How does one collect biases and weights in a single layer such that backpropagation works correctly?

I wanted to change the loss function but the new loss function that I was going to use depends on the weights and biases being organized in one single matrix.

For the sake of an example imagine I have only two set of weight V (output layer) and W (input layer) and biases b for the input layer only. These weights are inside a linear layer in a sequential model. I wanted to collect the weight in input layer and form the following matrix (in pseudocode):

W = [mdl.linear[0].weight, mdl.linear[0].bias] #first set of params
V = mdl.linear[0].weight #second set of params

and I wanted the loss function be something like this:

loss = train_error(mdl) + reg_lambda*||VW||^2 #ERM

how does one actually implement such a thing in pytorch, its not clear to me how it should work and how re-assigning vectors works without screwing up back propagation because V and W are present in both the regularizer and the train error. i.e. the loss is a function as follow:

loss(W,V) = train_error(W,V) + reg_lambda*R(W,V)

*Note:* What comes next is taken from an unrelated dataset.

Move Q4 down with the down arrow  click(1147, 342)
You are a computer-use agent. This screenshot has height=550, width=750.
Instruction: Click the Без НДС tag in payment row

I’m not satisfied with my following solution because I wanted to explicitly construct W and V but I don’t know how to do it without potentially screwing up backprop (due to in-place operations and re-assigments and not knowing how to use .clone() properly). So this is the solution I have right now:

l=2
b_w = mdl[0].bias
W_p = mdl[0].weight
V = mdl[1].weight
regularization = (torch.matmul(V,W_p) + torch.matmul(V,b_w)).norm(l)

I think it should work but it just feels I’m avoiding the main issue which is that I don’t know how to do it by creating a new matrix:

W = [W_p, b_w]
V = mdl[1].weight

and have backprop work properly at the same time.

you could do:

W = torch.cat([mdl.linear[0].weight.view(-1), mdl.linear[0].bias.view(-1)], dim=0)